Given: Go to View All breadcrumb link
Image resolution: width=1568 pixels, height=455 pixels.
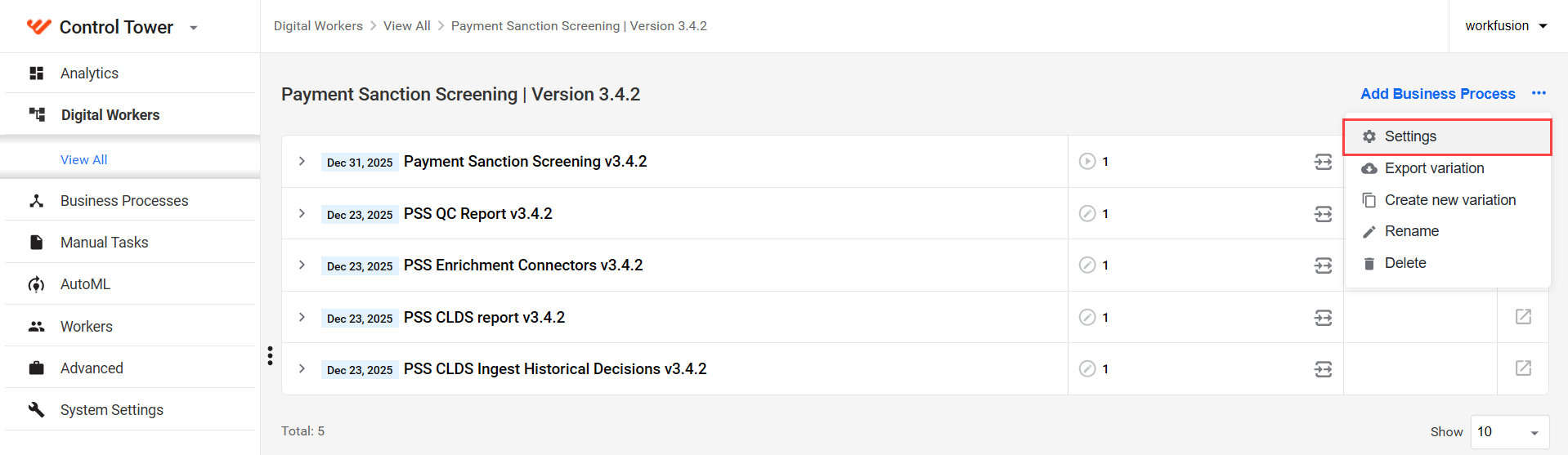Looking at the screenshot, I should click(x=407, y=26).
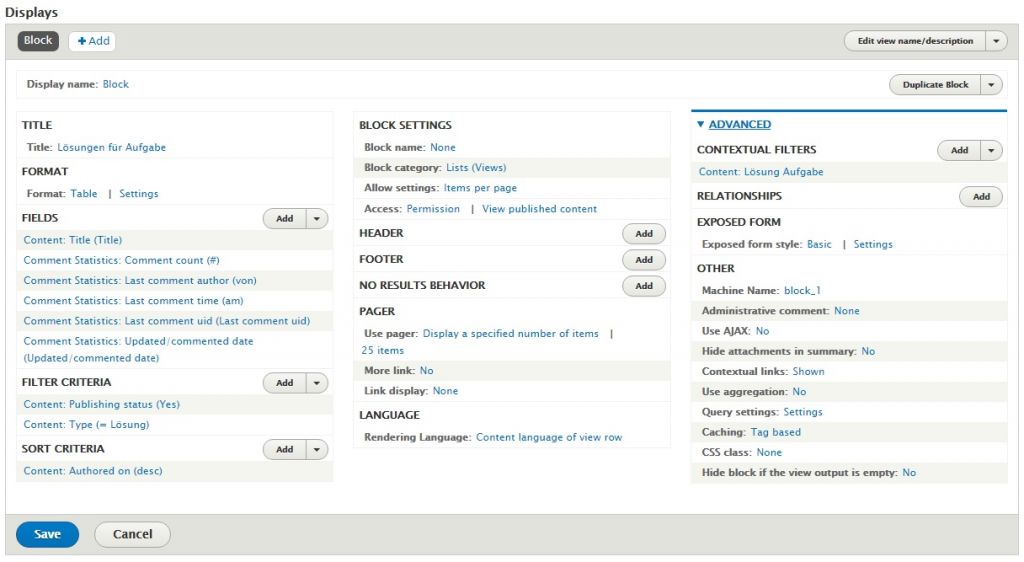Edit the Content: Authored on (desc) sort

tap(92, 471)
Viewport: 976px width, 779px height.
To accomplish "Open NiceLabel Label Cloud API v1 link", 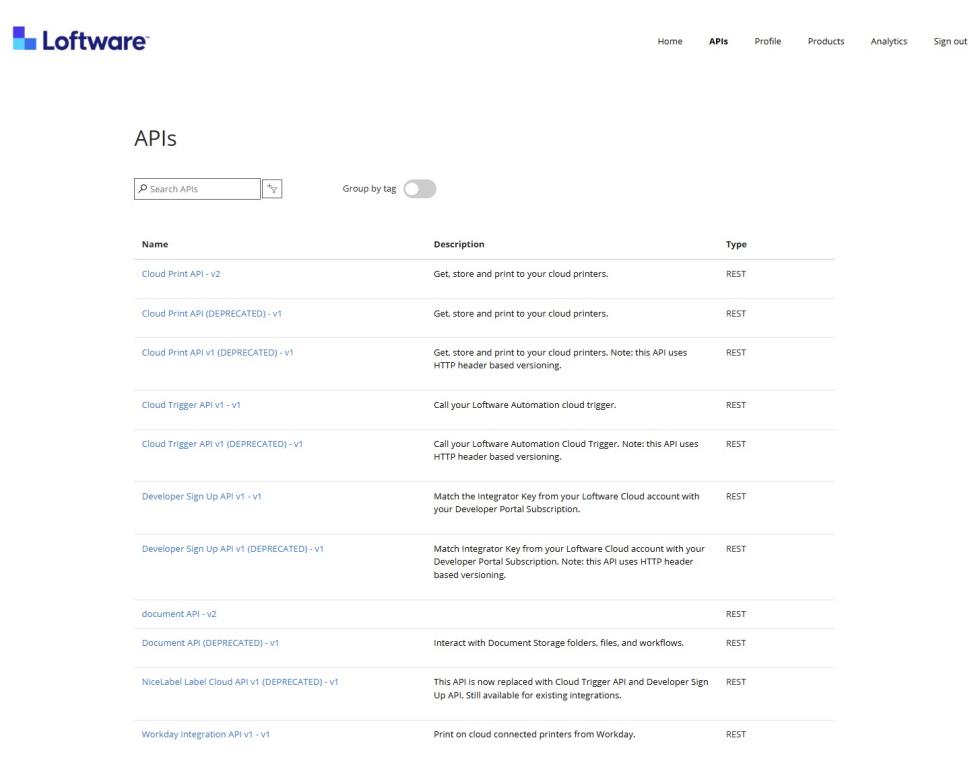I will pyautogui.click(x=240, y=682).

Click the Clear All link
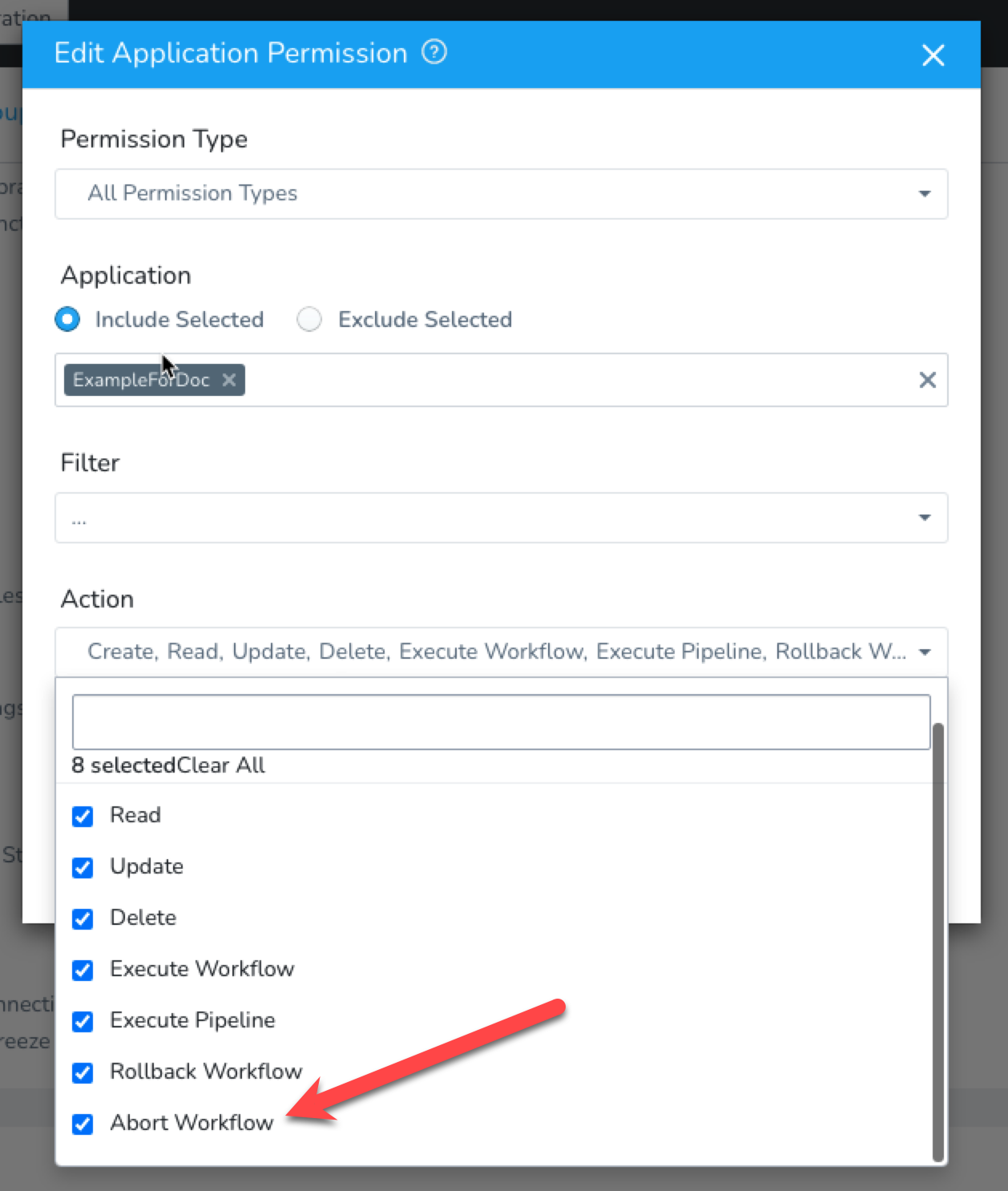pos(221,765)
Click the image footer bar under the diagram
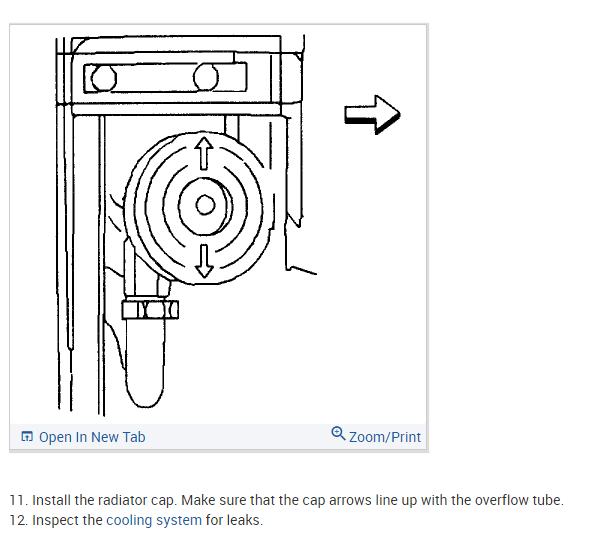The width and height of the screenshot is (600, 557). [x=218, y=436]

• _PROBLEM DESCRIPTION_:
Restate word for word the lines from the line with "Click the Clear All link" to the last line of the records above, inclusive, and omit every picture.

• _EXERCISE RESPONSE_:
Click the Clear All link
pos(221,765)
Click the image footer bar under the diagram
The width and height of the screenshot is (600, 557). [x=218, y=436]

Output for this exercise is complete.